Chronic Constipation is an Important Personal Issue
Perhaps a quarter of people are constipated from time to time, but many fewer have symptoms that fail to respond to simple measures and require medical attention. Among those with recent, severe constipation, and with chronic constipation, some have a structural or metabolic cause that will require certain testing.
But, regardless of the underlying cause chronic constipation impairs quality of life and productivity in many of those with the condition, and places high demands on healthcare resources.
In two surveys, one of 311 practicing primary care physicians (PCPs) recruited from an American Medical Association database[3], and one of over 550 patients with chronic constipation recruited by screening over 24,000 members of a U.S. consumer panel[4], both reported constipation to be bothersome and to negatively impact quality of life. Between 58% and 80% of patients reported straining, passing hard stools, and feeling incompletely evacuated after passing stool, to be their most frequent symptoms.

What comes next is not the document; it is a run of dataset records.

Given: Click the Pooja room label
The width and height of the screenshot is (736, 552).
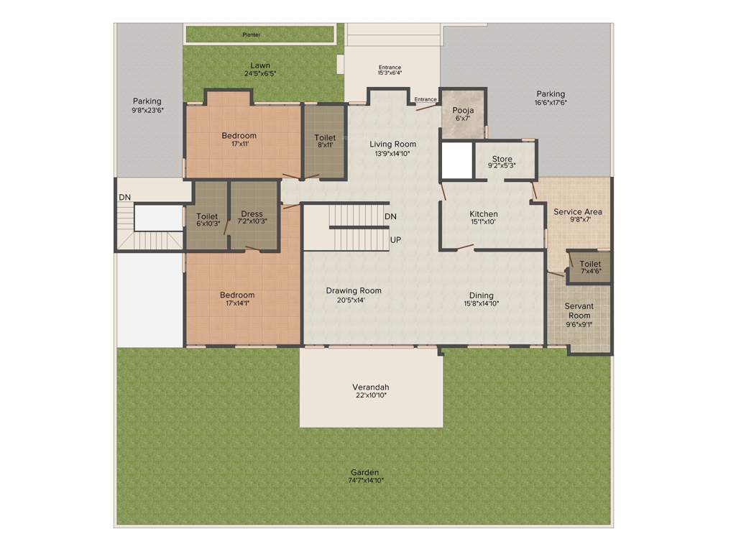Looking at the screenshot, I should (463, 110).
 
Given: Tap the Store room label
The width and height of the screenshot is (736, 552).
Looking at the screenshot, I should (502, 159).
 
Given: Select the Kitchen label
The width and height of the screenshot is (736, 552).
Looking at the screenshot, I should (484, 214).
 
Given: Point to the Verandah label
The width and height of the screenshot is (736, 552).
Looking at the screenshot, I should (371, 387).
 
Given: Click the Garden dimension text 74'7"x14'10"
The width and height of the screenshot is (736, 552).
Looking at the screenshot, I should (366, 480).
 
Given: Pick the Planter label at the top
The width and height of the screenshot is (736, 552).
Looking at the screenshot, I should (252, 34).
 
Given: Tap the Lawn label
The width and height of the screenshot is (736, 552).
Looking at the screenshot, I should (260, 65).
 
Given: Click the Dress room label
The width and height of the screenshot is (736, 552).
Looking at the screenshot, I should (252, 214).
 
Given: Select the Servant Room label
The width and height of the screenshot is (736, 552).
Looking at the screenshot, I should (579, 310).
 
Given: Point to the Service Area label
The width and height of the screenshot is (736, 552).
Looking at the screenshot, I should (578, 212).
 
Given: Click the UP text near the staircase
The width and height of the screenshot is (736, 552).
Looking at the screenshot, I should (395, 239).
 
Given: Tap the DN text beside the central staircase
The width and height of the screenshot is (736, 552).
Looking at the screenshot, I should (391, 216).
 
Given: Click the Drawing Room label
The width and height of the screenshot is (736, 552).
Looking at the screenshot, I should (354, 291).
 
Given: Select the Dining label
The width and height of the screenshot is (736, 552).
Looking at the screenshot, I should (482, 295).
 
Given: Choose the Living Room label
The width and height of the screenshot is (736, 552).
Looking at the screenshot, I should (393, 144).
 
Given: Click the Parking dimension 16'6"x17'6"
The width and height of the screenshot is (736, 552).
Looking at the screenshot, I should (551, 103).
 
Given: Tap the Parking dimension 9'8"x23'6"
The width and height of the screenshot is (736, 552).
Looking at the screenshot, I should (147, 110).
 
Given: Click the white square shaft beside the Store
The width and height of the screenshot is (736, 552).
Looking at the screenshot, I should (456, 161).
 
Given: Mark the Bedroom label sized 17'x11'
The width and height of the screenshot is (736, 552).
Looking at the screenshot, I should (239, 136).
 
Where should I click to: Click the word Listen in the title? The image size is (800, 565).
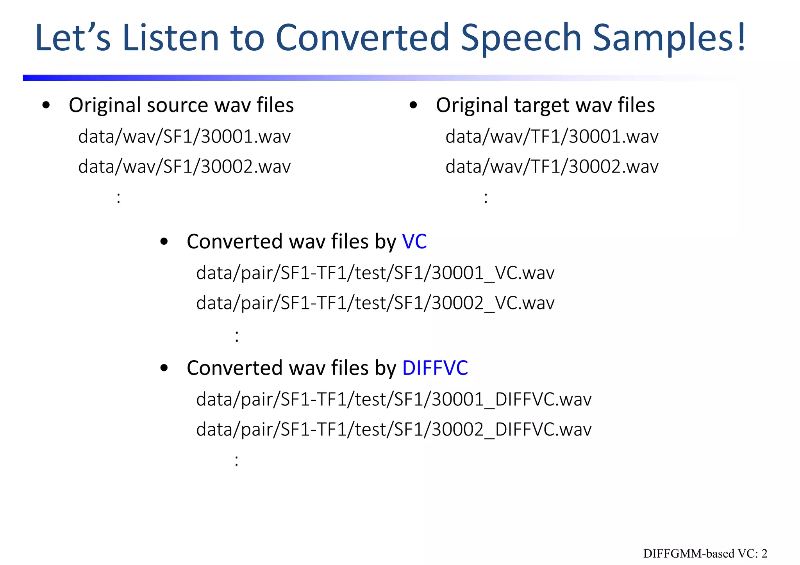click(171, 38)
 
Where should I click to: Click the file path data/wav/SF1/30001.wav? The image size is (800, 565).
click(184, 137)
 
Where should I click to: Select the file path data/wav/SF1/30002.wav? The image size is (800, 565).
click(184, 167)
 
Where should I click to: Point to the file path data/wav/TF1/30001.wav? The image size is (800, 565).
click(552, 137)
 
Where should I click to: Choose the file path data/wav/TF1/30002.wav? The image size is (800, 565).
click(552, 167)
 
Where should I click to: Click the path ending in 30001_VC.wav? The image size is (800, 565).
click(375, 273)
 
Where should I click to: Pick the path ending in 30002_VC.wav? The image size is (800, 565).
click(375, 303)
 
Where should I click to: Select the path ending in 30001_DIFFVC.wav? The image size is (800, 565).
click(394, 399)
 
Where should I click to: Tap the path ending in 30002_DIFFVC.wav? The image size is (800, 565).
click(394, 429)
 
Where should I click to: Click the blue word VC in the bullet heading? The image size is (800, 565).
click(414, 242)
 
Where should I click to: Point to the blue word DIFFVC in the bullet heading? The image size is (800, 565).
click(435, 368)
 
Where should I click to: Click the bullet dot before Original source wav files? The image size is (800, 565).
click(46, 105)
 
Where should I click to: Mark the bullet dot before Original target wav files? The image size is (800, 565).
click(414, 105)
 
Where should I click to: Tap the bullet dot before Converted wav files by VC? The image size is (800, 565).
click(164, 242)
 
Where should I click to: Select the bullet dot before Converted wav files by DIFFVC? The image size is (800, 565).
click(164, 368)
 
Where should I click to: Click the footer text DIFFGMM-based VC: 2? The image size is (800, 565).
click(705, 554)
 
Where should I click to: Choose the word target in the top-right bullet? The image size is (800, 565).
click(541, 106)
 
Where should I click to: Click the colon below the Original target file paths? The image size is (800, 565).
click(486, 198)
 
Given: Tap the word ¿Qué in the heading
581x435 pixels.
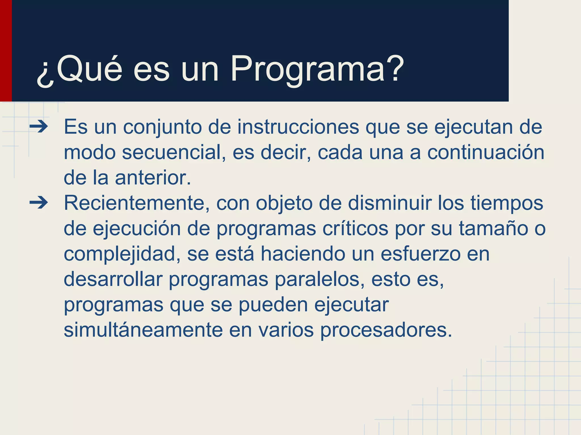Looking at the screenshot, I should click(79, 69).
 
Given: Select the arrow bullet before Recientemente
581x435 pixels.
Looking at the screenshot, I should click(39, 203).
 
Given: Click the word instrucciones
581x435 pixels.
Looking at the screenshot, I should click(298, 127).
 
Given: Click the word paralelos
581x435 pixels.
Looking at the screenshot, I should click(319, 279).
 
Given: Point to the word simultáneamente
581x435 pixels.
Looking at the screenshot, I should click(143, 330).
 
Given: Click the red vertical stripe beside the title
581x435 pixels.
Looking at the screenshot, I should click(6, 51).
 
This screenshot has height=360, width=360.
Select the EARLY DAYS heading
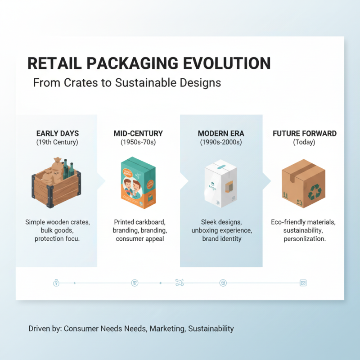point(57,134)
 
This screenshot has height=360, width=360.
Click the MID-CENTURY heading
point(138,134)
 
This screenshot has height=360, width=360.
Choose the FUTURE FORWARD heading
point(304,134)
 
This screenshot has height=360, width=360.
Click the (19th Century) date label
point(57,142)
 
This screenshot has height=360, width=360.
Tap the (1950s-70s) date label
point(138,142)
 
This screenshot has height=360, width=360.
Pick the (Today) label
point(304,142)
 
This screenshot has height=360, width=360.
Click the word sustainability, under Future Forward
point(304,230)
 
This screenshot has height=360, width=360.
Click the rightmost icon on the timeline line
point(303,283)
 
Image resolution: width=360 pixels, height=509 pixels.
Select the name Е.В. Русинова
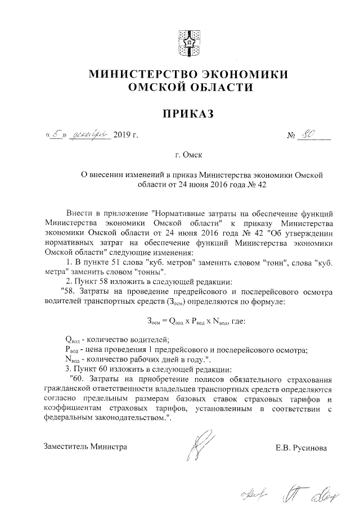pyautogui.click(x=300, y=448)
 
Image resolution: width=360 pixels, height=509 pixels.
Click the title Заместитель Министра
pyautogui.click(x=85, y=447)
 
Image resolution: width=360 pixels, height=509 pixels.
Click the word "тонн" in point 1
pyautogui.click(x=264, y=262)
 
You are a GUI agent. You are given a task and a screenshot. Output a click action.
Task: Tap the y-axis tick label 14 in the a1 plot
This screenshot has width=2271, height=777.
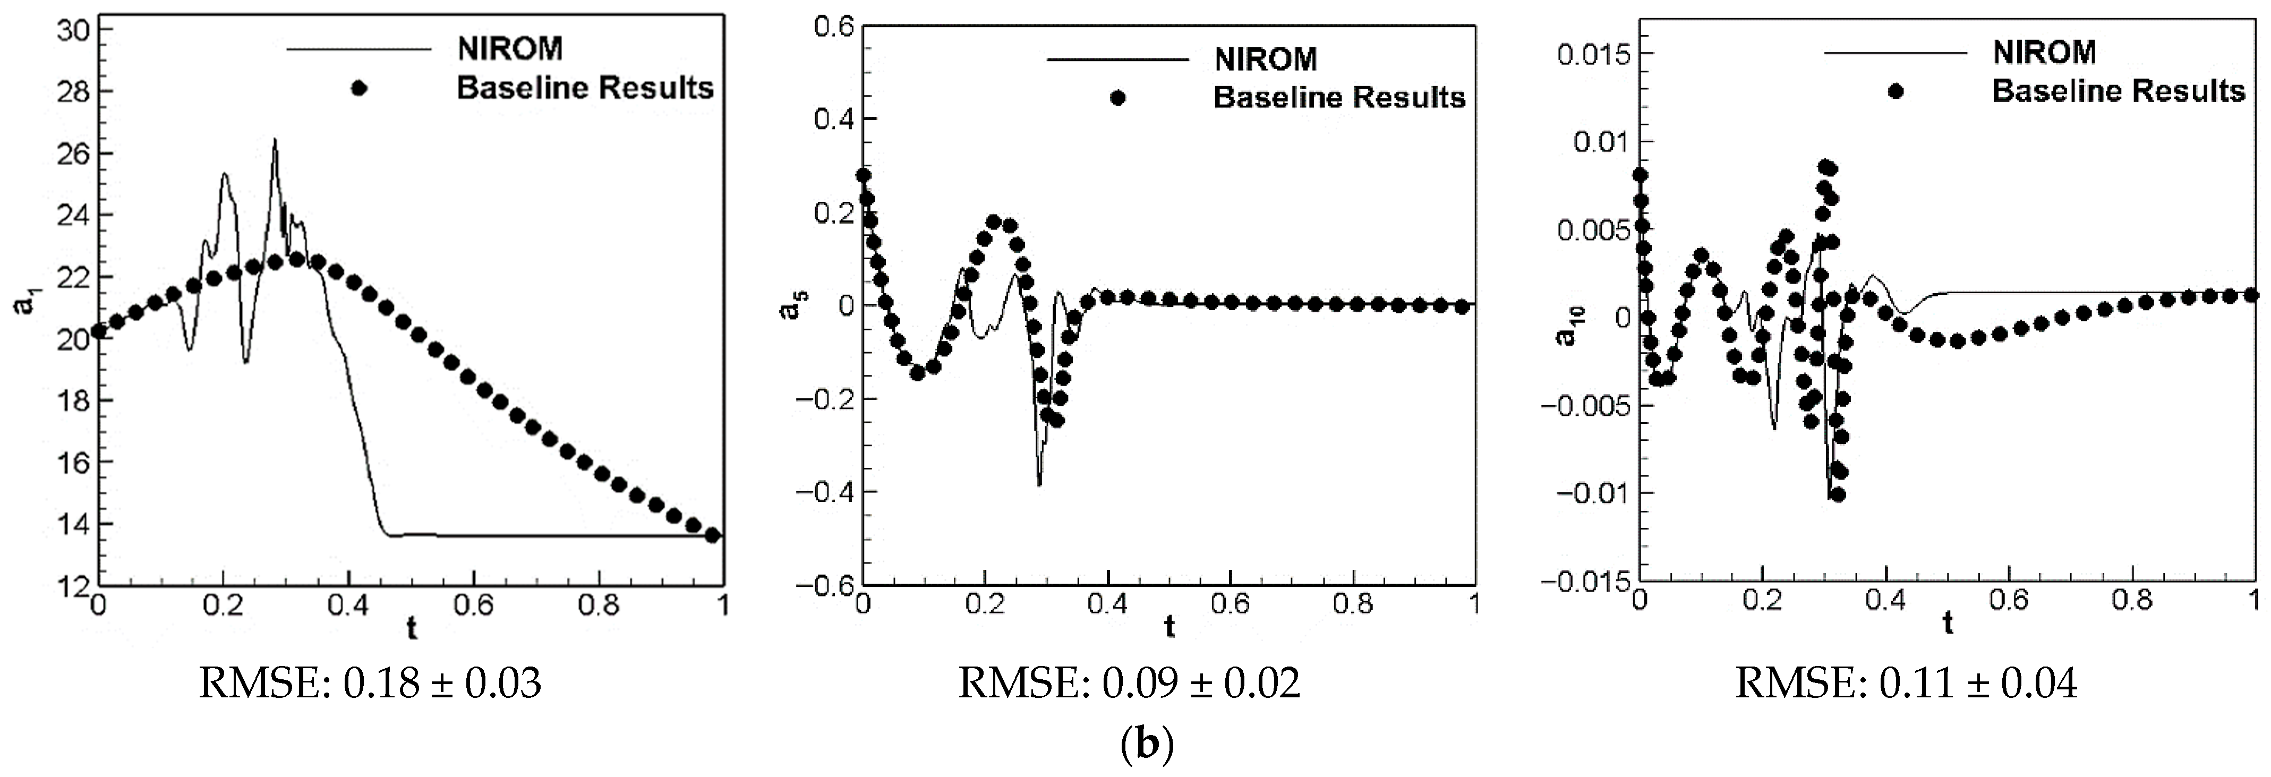tap(72, 524)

Patients clearly indicated constipation negatively impacted work and reduced productivity. A majority of patients reported constipation impaired daily activity as well. Thus, many of those with constipation can be greatly troubled and have an impaired quality of life.
Summary
Constipation is common, and for those who seek medical care it is not a trivial symptom. Chronic constipation significantly affects healthcare resource use, healthcare cost, work and social activity, and individual quality of life.
When a person has constipation that starts abruptly, or becomes chronic, persistent, and unmanageable it is important that he or she discuss it with a physician. Remember, constipation is a symptom. Working with a physician to accurately determine its cause is the first step in devising the most effective treatment plan that best meets individual needs and circumstances.